Les travaux y sont évalués aux conditions du marché et des avenants présentés d’après les dispositions du C.CA.P.
Si le mémoire définitif n’a pas été remis au Maître de l’Ouvrage dans le délai fixé ci-dessus, le Maître de l’Ouvrage peut, après mise en demeure restée sans effet, le faire établir par un métreur agréé aux frais de l’entrepreneur. "
Aux termes de l’article 20.6 du cahier des clauses administratives particulières : " La Maîtrise d’œuvre examine le mémoire définitif et établit le décompte des sommes dues en exécution du marché si elle est chargée du suivi du chantier.

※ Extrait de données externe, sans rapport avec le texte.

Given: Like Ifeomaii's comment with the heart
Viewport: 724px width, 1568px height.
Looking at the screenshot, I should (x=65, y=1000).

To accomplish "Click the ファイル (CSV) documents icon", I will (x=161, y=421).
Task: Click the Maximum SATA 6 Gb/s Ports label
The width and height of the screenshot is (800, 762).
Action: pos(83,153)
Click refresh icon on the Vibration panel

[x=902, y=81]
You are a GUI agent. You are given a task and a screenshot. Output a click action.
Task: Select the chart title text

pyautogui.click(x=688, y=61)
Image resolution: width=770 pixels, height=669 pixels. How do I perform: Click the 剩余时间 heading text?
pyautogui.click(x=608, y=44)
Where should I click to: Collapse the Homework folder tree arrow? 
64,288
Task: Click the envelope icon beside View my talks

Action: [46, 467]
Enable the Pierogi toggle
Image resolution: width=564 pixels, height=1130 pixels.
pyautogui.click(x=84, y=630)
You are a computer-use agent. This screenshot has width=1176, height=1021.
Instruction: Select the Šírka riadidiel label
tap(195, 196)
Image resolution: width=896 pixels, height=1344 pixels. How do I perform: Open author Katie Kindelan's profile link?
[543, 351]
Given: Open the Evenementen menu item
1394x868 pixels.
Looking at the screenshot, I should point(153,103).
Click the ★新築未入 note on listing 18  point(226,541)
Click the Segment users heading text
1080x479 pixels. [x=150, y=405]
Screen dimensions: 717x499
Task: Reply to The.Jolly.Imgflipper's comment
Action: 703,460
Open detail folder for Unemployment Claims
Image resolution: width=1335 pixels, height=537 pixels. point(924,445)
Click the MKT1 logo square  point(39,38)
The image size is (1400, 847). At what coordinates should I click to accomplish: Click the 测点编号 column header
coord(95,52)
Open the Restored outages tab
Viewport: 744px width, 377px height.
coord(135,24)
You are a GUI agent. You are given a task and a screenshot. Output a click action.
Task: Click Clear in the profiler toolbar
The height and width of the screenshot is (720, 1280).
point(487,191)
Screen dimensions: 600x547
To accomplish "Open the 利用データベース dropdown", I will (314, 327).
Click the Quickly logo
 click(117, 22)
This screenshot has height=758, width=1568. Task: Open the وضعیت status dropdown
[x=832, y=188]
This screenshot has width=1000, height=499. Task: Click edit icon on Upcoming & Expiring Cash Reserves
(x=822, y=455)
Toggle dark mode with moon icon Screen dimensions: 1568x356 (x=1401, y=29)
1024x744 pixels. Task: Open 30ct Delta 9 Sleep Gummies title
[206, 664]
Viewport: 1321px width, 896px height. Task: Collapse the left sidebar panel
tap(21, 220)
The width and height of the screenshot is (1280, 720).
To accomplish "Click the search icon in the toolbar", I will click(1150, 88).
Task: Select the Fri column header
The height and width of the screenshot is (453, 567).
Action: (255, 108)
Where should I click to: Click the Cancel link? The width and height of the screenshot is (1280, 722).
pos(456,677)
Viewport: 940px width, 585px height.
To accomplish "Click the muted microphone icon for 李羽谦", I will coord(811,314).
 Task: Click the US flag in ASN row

Le Maître de l’Ouvrage notifie a l’entrepreneur ce décompte définitif dans le délai de 15 jours de la réception du mémoire définitif par le Maître d’Ouvrage.
L’entrepreneur dispose de 15 jours a compter de la notification pour présenter, par écrit, ses observations éventuelles au Maître de l’Ouvrage. Passé ce délai, il est réputé avoir accepté ses observations.”.
Aux termes de l’article 21.4 du cahier des clauses administratives particulières : " 15 jours après l’expiration du délai donné à l’article 20.5., pour la signification du décompte définitif, intervient le paiement à hauteur de 85% du montant du marché, le solde à la levée complète des réserves. Le solde du à l’entrepreneur, sera amputé de la retenue de garantie constituée comme il est dit à l’article 21.5.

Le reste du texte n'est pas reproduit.